Dedicating 30-45 minutes of prep time once a week will set you up for veggies all week and in every meal. Don't make the mistake of trying to cut up and prep veggies every time you cook. It will double your meal prep time and squash (pun intended) your veggie enthusiasm.
4. SWAP AND ADD VEGETABLES IN YOUR FAVORITE MEALS
You might have heard of people wrapping their burgers in lettuce and using cauliflower to make everything from pizza crust to oatmeal. This isn’t just a lower-carb way to eat — it’s a great tip to boost your veggie intake throughout the day. Here are a few others:
Use lettuce cups instead of tortillas.
Add diced bell peppers and onions to your morning scramble.
Neutral-flavored vegetables like cauliflower can bulk up your favorite meals or take the place of high carb foods like rice.
Cauliflower can be used to make pizza crust or bread.
Spiralizing carrots, sweet potatoes or zucchini makes them cook faster and can be substituted for a number of dishes.

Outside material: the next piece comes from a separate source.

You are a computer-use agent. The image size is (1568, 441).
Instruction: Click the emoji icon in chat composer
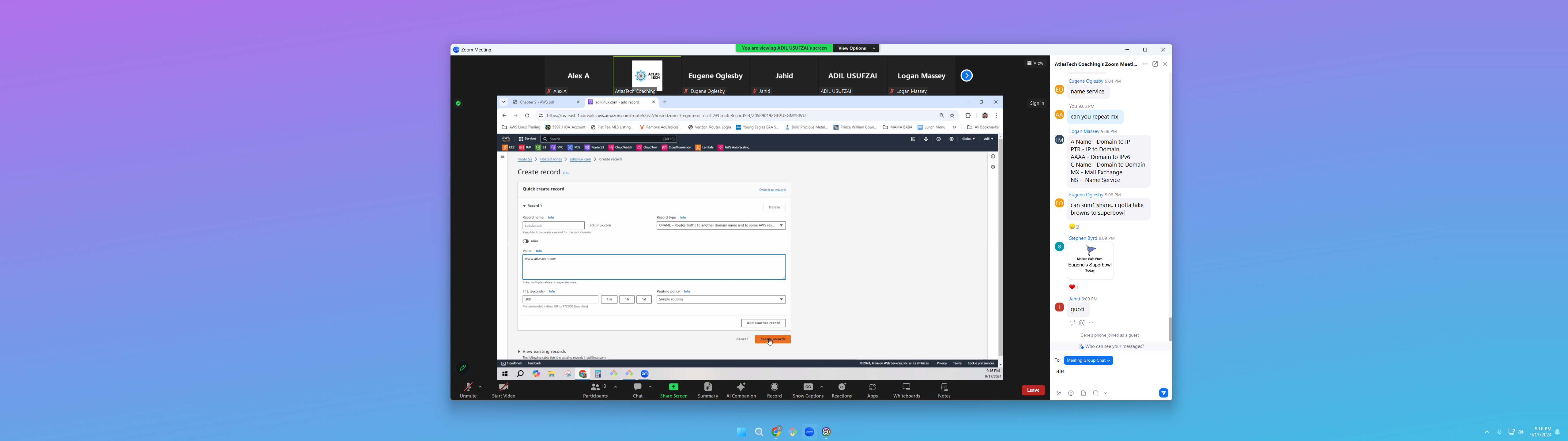pyautogui.click(x=1071, y=394)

Don't limit your imagination. Try different swaps and add veggies to your traditional dishes. Bulking up your regular stir-fry with two new veggies will not only expand your veggie repertoire, it will also give you more food which equals more leftovers for subsequent meals.
5. USE FROZEN VEGETABLES
This is my favorite time saver and can really boost your veggie intake. It’s time to embrace the convenience of frozen vegetables. Frozen vegetables make it easy to have fresh, organic produce on-hand at any time. They’re often picked at their peak and frozen right at the farm, so they’re just as delicious and nutrient-dense as their fresh counterparts — but they last way longer.
Stock up on your favorite frozen vegetables (I like Costco’s options because they are organic too) and use them just like you would any other vegetable.
Steam frozen broccoli until it becomes tender and bright green.
Bake frozen cauliflower florets on a sheet pan until they’re cooked to your liking.
Bake frozen veggies with cut up chicken for baking sheet fajitas.
The best part? You can cook frozen vegetables without having to let them thaw. They are always available and you can season them to whatever your dish calls for. Don’t just heat up a bag of veggies! Season them, flavor them and make them delicious. It's convenient, cost effective, nutritious, and Delicious.
Now get out there and eat your veggies!!!